*Given exercise*: Please reproduce, word for word, the stretch of the items below from the line containing "1015x688 pixels." through the line containing "the middle table", leaving out the pictures.

*Entries shown*:
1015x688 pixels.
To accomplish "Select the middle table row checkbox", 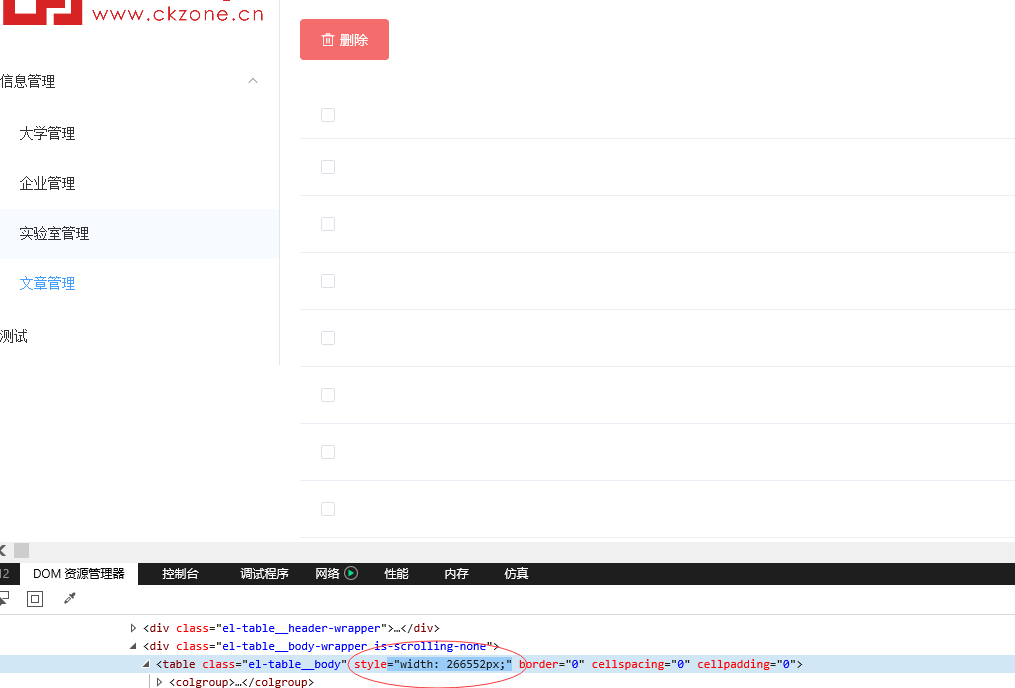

...

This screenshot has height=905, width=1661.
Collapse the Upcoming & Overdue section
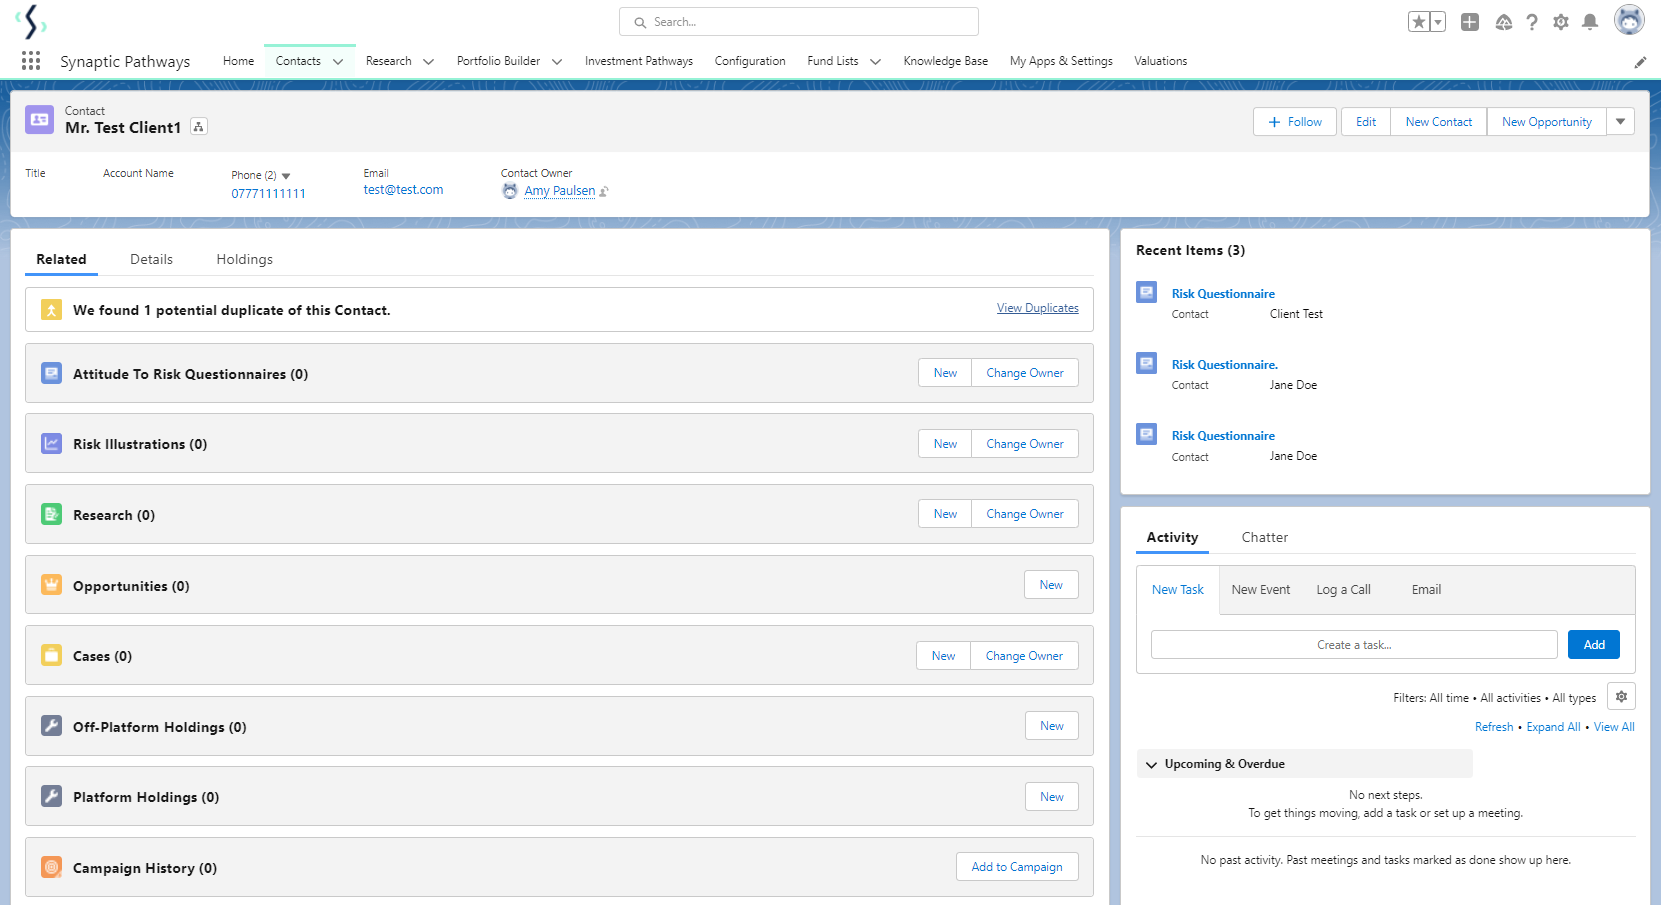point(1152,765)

*Task solution*:
1015x688 pixels.
To accomplish "Select the middle table row checkbox", 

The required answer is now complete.